Fact: Medicaid is paid for by both the federal and state governments, although the federal government provides most of the funding. In 2023, the US government paid 68 percent of Medicaid’s outlays and states paid 32 percent. Even though the federal government contributes more than states, Medicaid remains one of the largest line items in most states’ budgets.
Fact: The Centers for Medicare & Medicaid Services estimated that Medicaid’s improper payment rates were 15.62 percent in 2022 and 8.58 percent in 2023. In 2023, that corresponded to $50.3 billion in improper payments.
Fact: Most lawfully present immigrant adults face a five-year waiting period before they are eligible for Medicaid, even if they meet the income limits. Undocumented immigrants are limited to receiving emergency care.
Fact: Before the OBBBA was signed into law, CBO estimated that federal Medicaid spending would rise from $655.9 billion to $985.7 billion in 2034. As a result of the OBBBA, CBO estimates that spending will now rise from $655.9 billion to $860.5 billion in 2034. Medicaid spending will continue to grow, but at a slower rate than before.

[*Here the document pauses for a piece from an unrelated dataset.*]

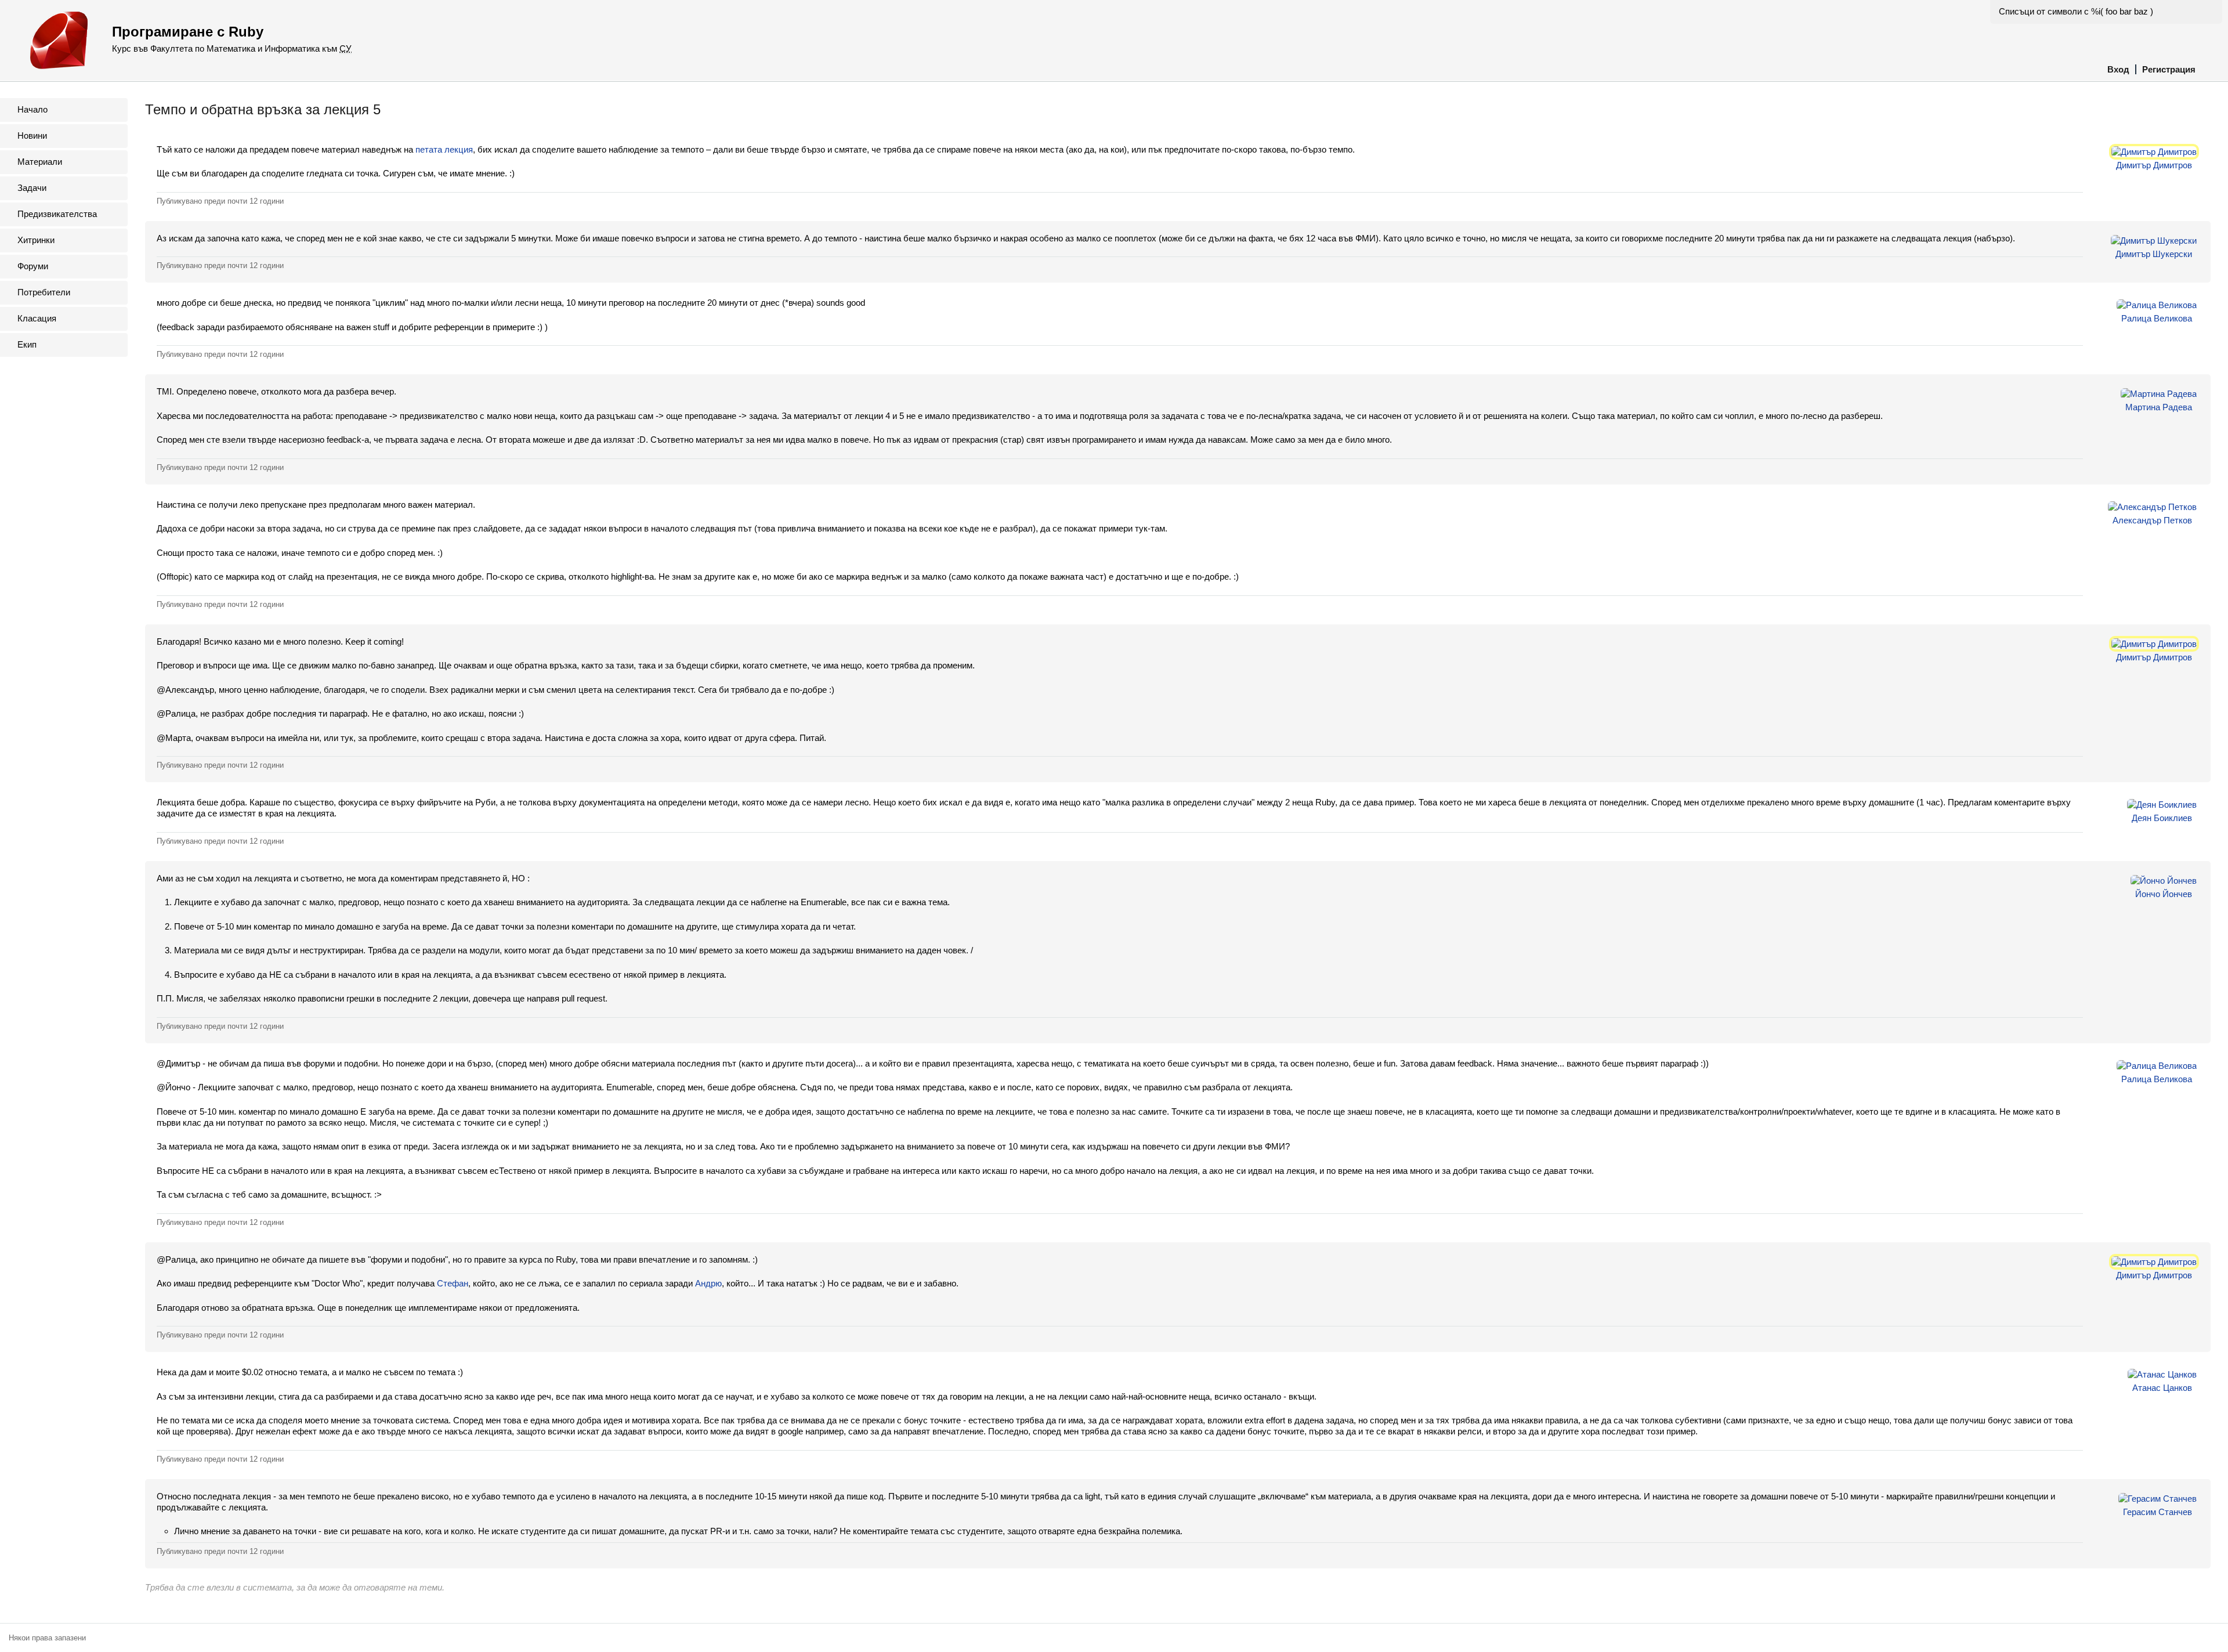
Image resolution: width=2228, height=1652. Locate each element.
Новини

Fact: Work requirements passed in OBBBA only apply to some able-bodied adults. Eligibility requirements are to work, volunteer, receive education, or participate in a work program for an average of 20 hours a week. Medicaid enrollees who are children, seniors, pregnant, or disabled are exempt from all work requirements. CBO estimates that by 2034 about 4.8 million able-bodied adults that would have enrolled on Medicaid won’t do so because of the new work requirements.
Fact: Provider taxes are often exploited as a financing workaround: States levy a tax on hospitals or managed-care plans, draw down extra funds available from federal matching, then return the tax right back to the same providers. Hospitals support the scheme—not the tax itself—because of the added access to federal dollars. Tightening or capping these taxes would rein in this circular, loophole-ridden transfer without automatically closing rural hospitals; states can still transparently channel general-fund dollars to vulnerable facilities when needed.